Remembering ‘The Borinqueneers’
The event concluded with remarks from Rivera, an Air Force veteran and member of the Latino Veterans Association, on “The Borinqueneers.”
The Borinqueneer division of the Army was born shortly after U.S. acquisition of Puerto Rico and rededicated as the 65th Infantry Regiment. The division, comprised of brave Hispanic American soldiers, remained segregated throughout World War I, World War II and most of the Korean War, even after President Harry Truman ordered the desegregation of the armed forces. The soldiers of the 65th Regiment were highly decorated, earning one Medal of Honor, nine Distinguished Service Crosses, 250 Silver Stars, over 600 Bronze Stars, and more than 2,700 Purple Hearts. Members of the Hispanic Heritage Council of WNY and Higgins played an essential role is advocating for the passage of legislation awarding the Congressional Gold Medal to the 65th Infantry Regiment, paying tribute to the Borinqueneers.
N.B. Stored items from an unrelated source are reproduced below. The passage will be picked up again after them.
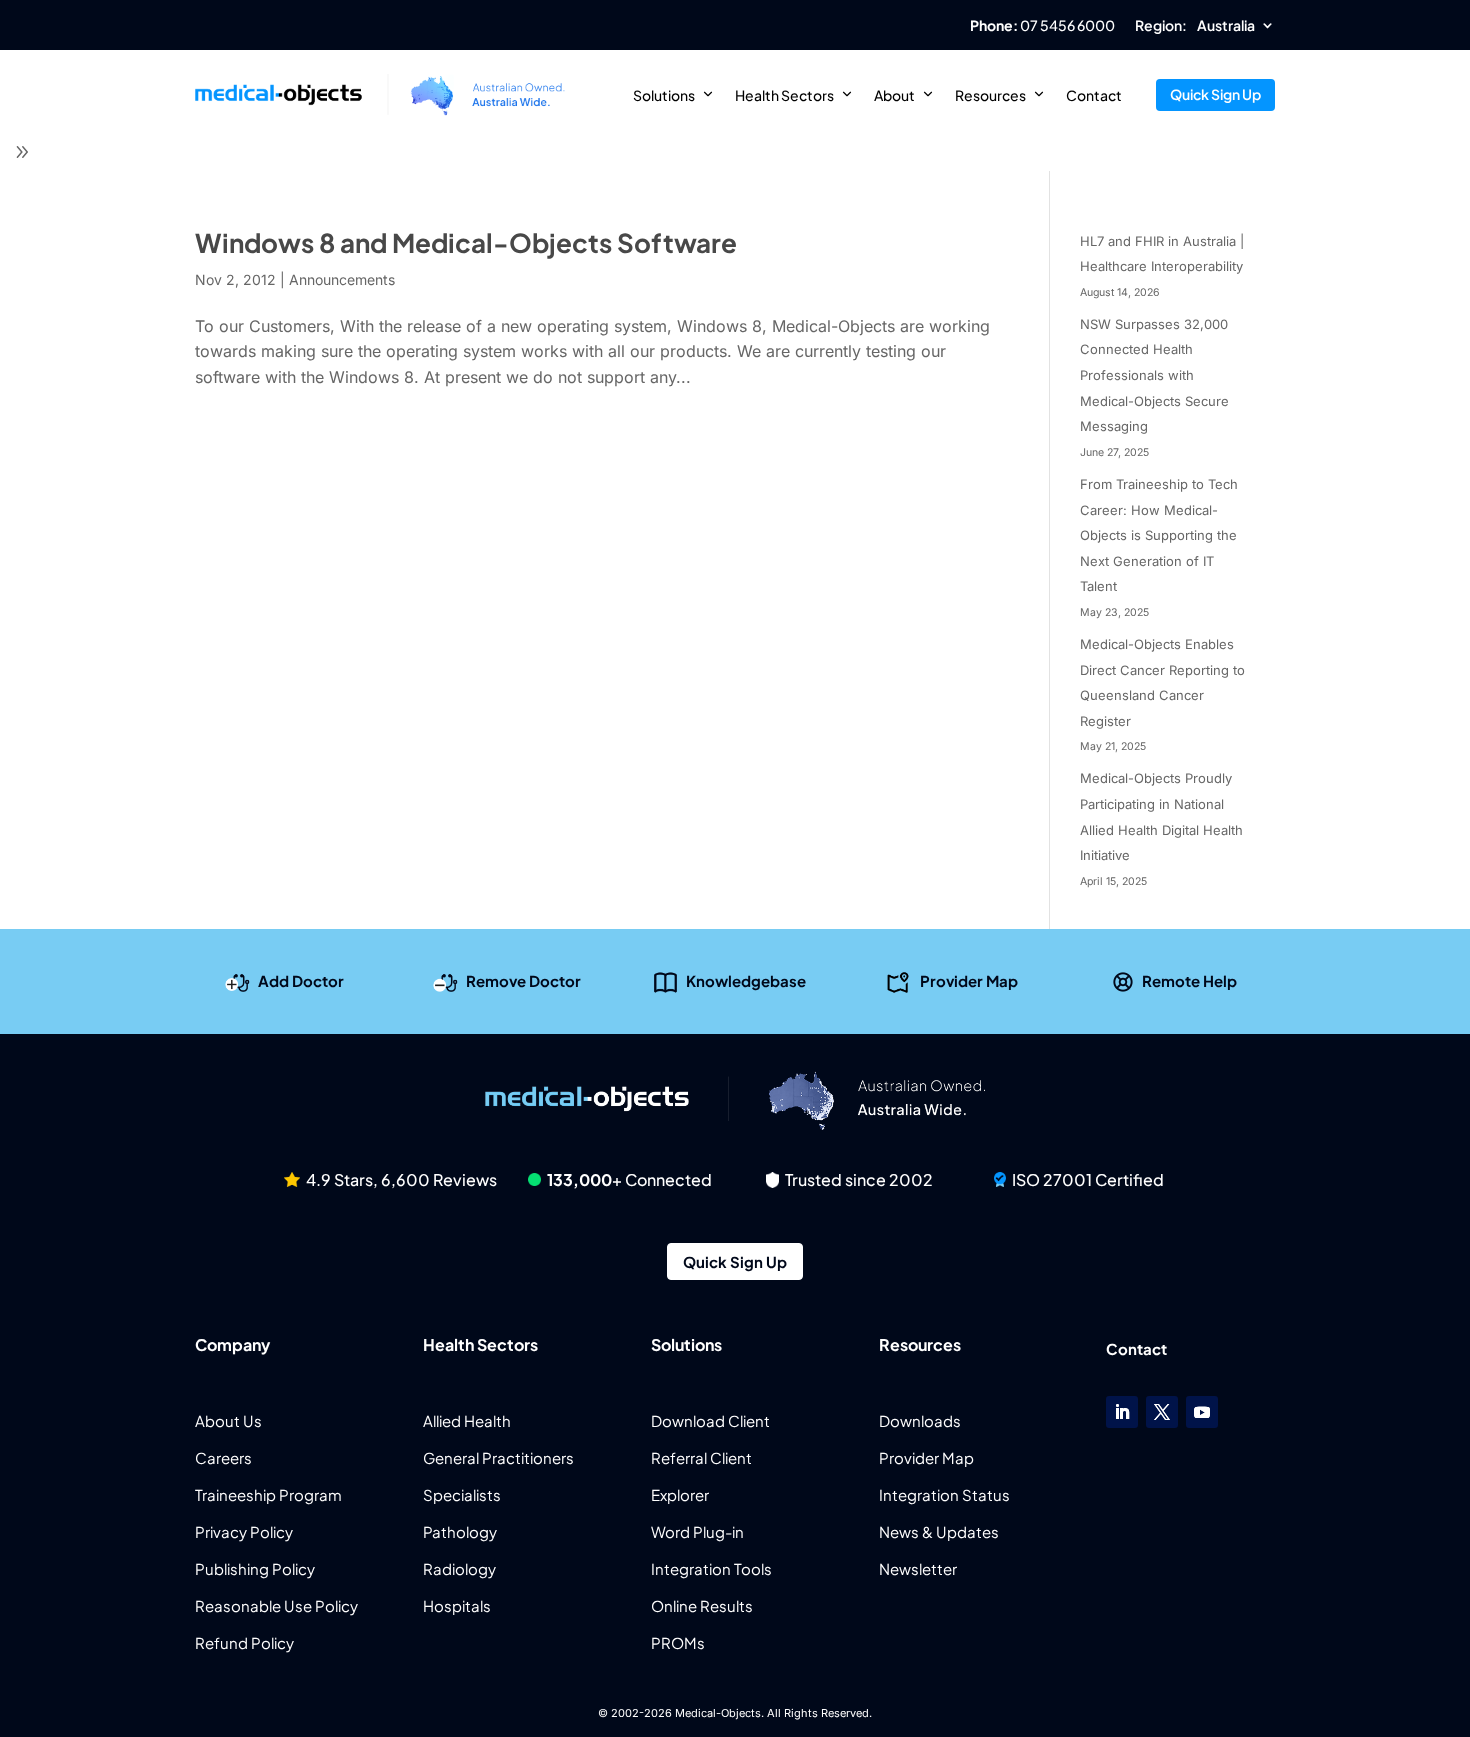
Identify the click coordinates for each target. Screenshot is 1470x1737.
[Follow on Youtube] (1202, 1412)
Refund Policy (244, 1642)
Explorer (680, 1494)
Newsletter (918, 1568)
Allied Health (467, 1420)
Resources (990, 95)
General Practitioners (498, 1457)
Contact (1094, 95)
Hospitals (457, 1605)
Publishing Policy (255, 1568)
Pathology (460, 1531)
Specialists (462, 1494)
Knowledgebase (746, 980)
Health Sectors (784, 95)
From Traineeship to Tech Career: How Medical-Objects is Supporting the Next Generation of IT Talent (1159, 535)
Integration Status (944, 1494)
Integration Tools (711, 1568)
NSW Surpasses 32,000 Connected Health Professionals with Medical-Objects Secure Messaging (1154, 375)
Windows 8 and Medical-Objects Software (466, 242)
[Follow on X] (1162, 1412)
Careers (223, 1457)
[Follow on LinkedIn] (1122, 1412)
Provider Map (969, 980)
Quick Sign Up (1215, 94)
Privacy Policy (244, 1531)
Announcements (342, 279)
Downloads (920, 1420)
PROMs (678, 1642)
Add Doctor (301, 980)
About (894, 95)
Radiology (459, 1568)
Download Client (710, 1420)
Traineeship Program (268, 1494)
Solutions (664, 95)
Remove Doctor (523, 980)
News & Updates (939, 1531)
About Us (228, 1420)
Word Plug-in (697, 1531)
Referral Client (701, 1457)
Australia (1226, 26)
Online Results (702, 1605)
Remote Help (1189, 980)
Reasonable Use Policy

Puerto Ricans and Vietnam War
Commencing with World War I, Puerto Ricans and people of Puerto Rican descent have participated as members of the armed forces in every conflict in which the U.S. has been involved. Accordingly, thousands of Puerto Ricans served during the Vietnam War. Hundreds died, either killed in action (KIA) or while prisoners of war (POW). It is estimated 48,000 Puerto Ricans served in the four branches of the armed forces during the Vietnam War. Of that total, 345 died in combat and 18 were listed as missing in action (MIA).
Puerto Ricans served in different positions throughout the military as commanders, fighter pilots and common foot soldiers. Many of them distinguished themselves in combat and were awarded the highest honors conferred by the military. Four were awarded the Medal of Honor, the highest U.S. military decoration; five were awarded the Distinguished Service Cross (DSC), the second-highest military decoration of the Army; and two received the Navy Cross, the second-highest medal that can be awarded by the Navy. The Navy Cross is awarded to members of the Navy or Marine Corps for heroism or distinguished service.